▸ **Directive**
Rewrite the stretch from the line containing "Task: Open the Fenster menu" through the end of the material, replacing "solenoid" with "coil" and leaving everything else unchanged.

▸ **Source data**
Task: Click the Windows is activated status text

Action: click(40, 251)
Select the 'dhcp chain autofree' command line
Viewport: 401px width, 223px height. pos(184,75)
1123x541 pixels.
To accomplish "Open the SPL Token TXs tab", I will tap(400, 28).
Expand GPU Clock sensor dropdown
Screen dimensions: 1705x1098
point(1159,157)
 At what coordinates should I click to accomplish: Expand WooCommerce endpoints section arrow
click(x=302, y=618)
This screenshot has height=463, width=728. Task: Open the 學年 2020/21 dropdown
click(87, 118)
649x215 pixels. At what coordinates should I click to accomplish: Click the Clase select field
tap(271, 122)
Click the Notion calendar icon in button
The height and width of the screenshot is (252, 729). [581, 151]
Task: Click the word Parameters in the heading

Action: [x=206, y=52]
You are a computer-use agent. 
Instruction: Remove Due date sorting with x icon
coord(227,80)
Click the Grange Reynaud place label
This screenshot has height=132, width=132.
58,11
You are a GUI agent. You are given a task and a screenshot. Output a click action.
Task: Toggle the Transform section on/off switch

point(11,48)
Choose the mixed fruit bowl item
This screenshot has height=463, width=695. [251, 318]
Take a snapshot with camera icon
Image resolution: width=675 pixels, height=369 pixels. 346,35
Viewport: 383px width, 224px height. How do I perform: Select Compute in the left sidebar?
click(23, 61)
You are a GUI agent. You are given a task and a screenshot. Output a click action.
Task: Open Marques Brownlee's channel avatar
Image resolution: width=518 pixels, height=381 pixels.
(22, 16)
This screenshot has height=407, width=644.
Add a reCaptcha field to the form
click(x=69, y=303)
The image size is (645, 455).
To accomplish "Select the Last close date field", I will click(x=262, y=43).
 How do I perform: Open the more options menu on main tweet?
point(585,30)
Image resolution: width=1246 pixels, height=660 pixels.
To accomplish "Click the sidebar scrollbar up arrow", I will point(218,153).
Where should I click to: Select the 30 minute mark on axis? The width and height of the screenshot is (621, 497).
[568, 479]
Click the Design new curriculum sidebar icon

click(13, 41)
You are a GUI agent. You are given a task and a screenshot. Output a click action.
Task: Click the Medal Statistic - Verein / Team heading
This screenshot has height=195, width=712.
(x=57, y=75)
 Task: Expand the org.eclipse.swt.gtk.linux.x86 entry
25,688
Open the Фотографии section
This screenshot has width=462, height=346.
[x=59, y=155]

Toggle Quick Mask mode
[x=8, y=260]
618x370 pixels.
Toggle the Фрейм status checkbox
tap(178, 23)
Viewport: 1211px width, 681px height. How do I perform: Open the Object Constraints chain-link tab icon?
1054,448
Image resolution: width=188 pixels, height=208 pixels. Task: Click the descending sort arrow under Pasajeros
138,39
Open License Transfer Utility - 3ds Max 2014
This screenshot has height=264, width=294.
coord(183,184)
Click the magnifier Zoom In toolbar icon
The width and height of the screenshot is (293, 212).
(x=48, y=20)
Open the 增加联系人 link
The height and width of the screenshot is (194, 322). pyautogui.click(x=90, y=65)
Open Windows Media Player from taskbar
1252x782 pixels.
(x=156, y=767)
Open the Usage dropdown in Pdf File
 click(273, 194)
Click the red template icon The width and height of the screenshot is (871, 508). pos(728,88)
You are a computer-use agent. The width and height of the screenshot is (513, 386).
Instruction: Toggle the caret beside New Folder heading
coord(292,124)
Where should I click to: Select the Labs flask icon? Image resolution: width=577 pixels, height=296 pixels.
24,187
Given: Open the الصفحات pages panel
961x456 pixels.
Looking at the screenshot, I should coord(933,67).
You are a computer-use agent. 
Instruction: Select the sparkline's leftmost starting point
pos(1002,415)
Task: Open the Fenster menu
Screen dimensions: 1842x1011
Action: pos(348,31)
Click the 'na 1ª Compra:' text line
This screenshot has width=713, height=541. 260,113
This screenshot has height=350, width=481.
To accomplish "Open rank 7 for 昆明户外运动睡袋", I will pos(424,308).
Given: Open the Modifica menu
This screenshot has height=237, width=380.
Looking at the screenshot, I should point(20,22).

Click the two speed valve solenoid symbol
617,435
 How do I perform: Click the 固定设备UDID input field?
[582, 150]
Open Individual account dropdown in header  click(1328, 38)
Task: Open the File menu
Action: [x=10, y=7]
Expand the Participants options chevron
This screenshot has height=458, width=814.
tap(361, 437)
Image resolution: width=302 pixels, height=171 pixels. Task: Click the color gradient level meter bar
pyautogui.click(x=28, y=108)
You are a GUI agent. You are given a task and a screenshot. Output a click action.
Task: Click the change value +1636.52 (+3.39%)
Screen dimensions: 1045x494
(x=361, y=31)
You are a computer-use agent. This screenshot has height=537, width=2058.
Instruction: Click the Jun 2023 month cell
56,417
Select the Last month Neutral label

▸ **Full response**
Task: Open the Fenster menu
Screen dimensions: 1842x1011
Action: pos(348,31)
Click the 'na 1ª Compra:' text line
This screenshot has width=713, height=541. 260,113
This screenshot has height=350, width=481.
To accomplish "Open rank 7 for 昆明户外运动睡袋", I will pos(424,308).
Given: Open the Modifica menu
This screenshot has height=237, width=380.
Looking at the screenshot, I should point(20,22).

Click the two speed valve coil symbol
617,435
 How do I perform: Click the 固定设备UDID input field?
[582, 150]
Open Individual account dropdown in header  click(1328, 38)
Task: Open the File menu
Action: [x=10, y=7]
Expand the Participants options chevron
This screenshot has height=458, width=814.
tap(361, 437)
Image resolution: width=302 pixels, height=171 pixels. Task: Click the color gradient level meter bar
pyautogui.click(x=28, y=108)
You are a GUI agent. You are given a task and a screenshot. Output a click action.
Task: Click the change value +1636.52 (+3.39%)
Screen dimensions: 1045x494
(x=361, y=31)
You are a computer-use agent. This screenshot has height=537, width=2058.
Instruction: Click the Jun 2023 month cell
56,417
Select the Last month Neutral label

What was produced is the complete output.